» WORK ITEM:
Repeat word for word the rows from the line with "Describe the element" up to and including the line with "at that location.". Leave the pictures out of your answer.

Saved data entries:
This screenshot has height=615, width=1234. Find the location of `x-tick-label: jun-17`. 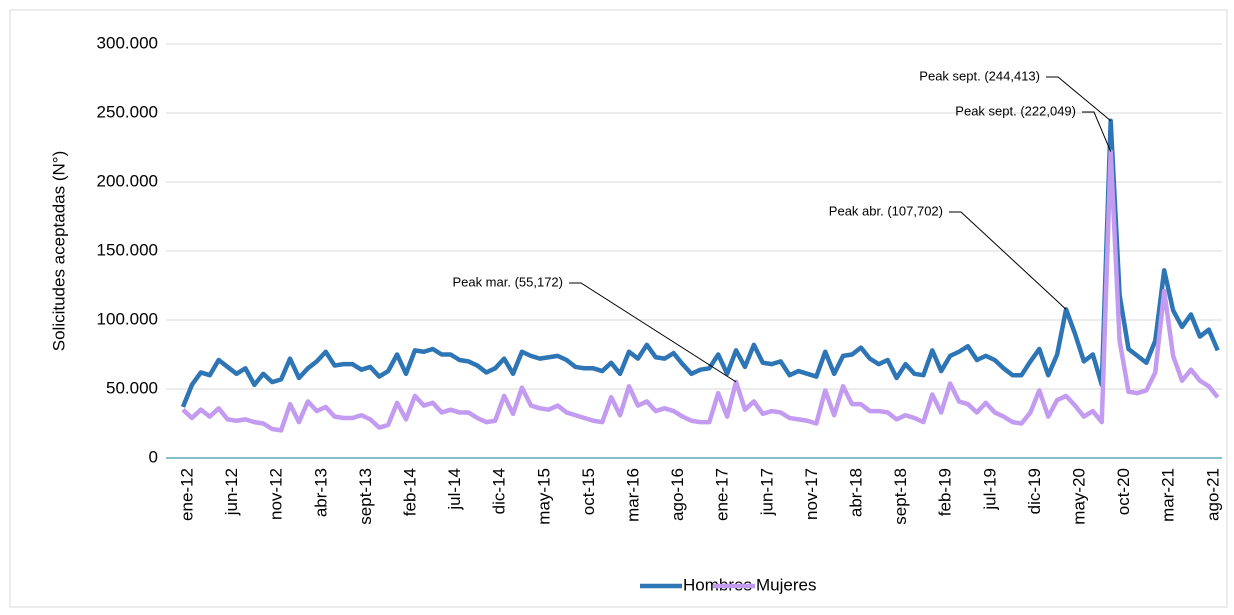

x-tick-label: jun-17 is located at coordinates (766, 492).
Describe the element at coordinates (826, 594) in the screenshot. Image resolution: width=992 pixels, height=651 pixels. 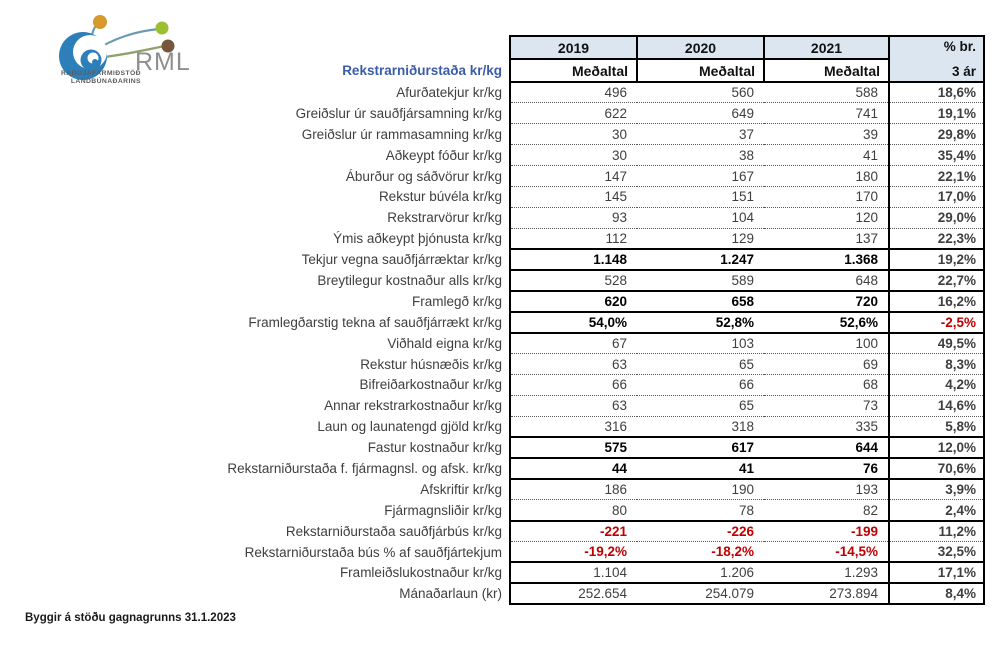
I see `value-2021: 273.894` at that location.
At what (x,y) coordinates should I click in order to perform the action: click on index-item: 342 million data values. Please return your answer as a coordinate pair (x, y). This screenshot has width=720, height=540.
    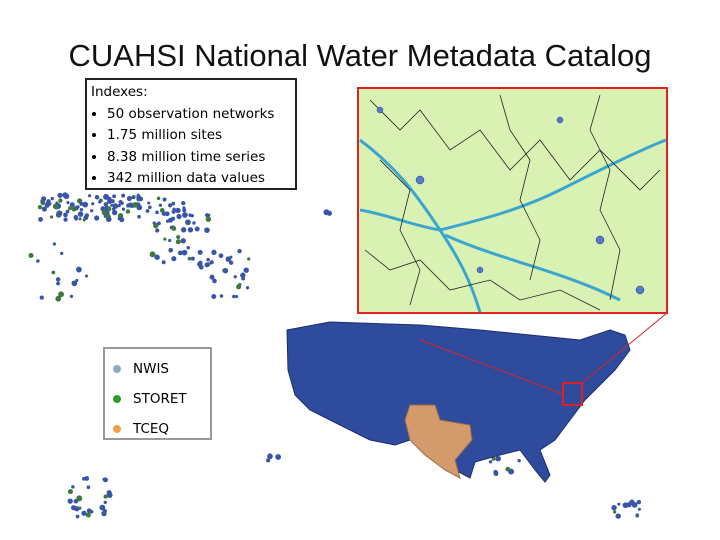
    Looking at the image, I should click on (201, 179).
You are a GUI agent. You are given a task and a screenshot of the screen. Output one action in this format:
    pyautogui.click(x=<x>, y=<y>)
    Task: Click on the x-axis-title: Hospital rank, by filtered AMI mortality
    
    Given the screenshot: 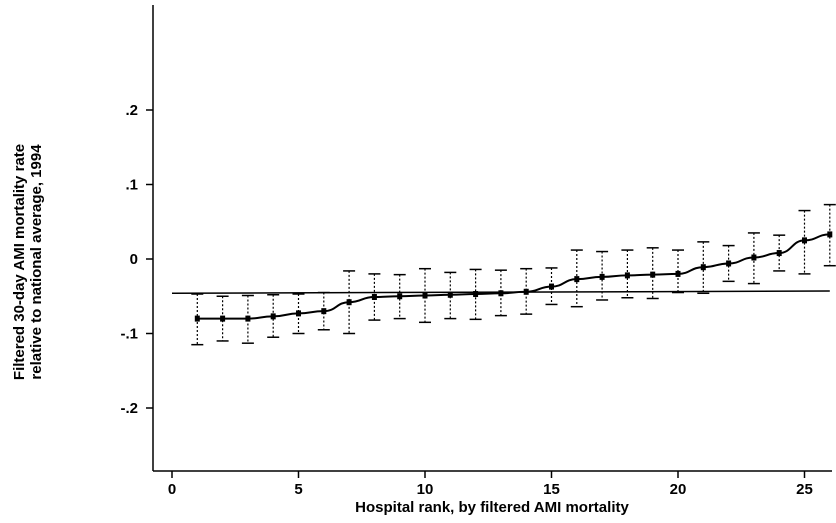 What is the action you would take?
    pyautogui.click(x=492, y=508)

» SOLUTION TO THIS TASK:
Describe the element at coordinates (826, 594) in the screenshot. Image resolution: width=992 pixels, height=651 pixels. 
I see `value-2021: 273.894` at that location.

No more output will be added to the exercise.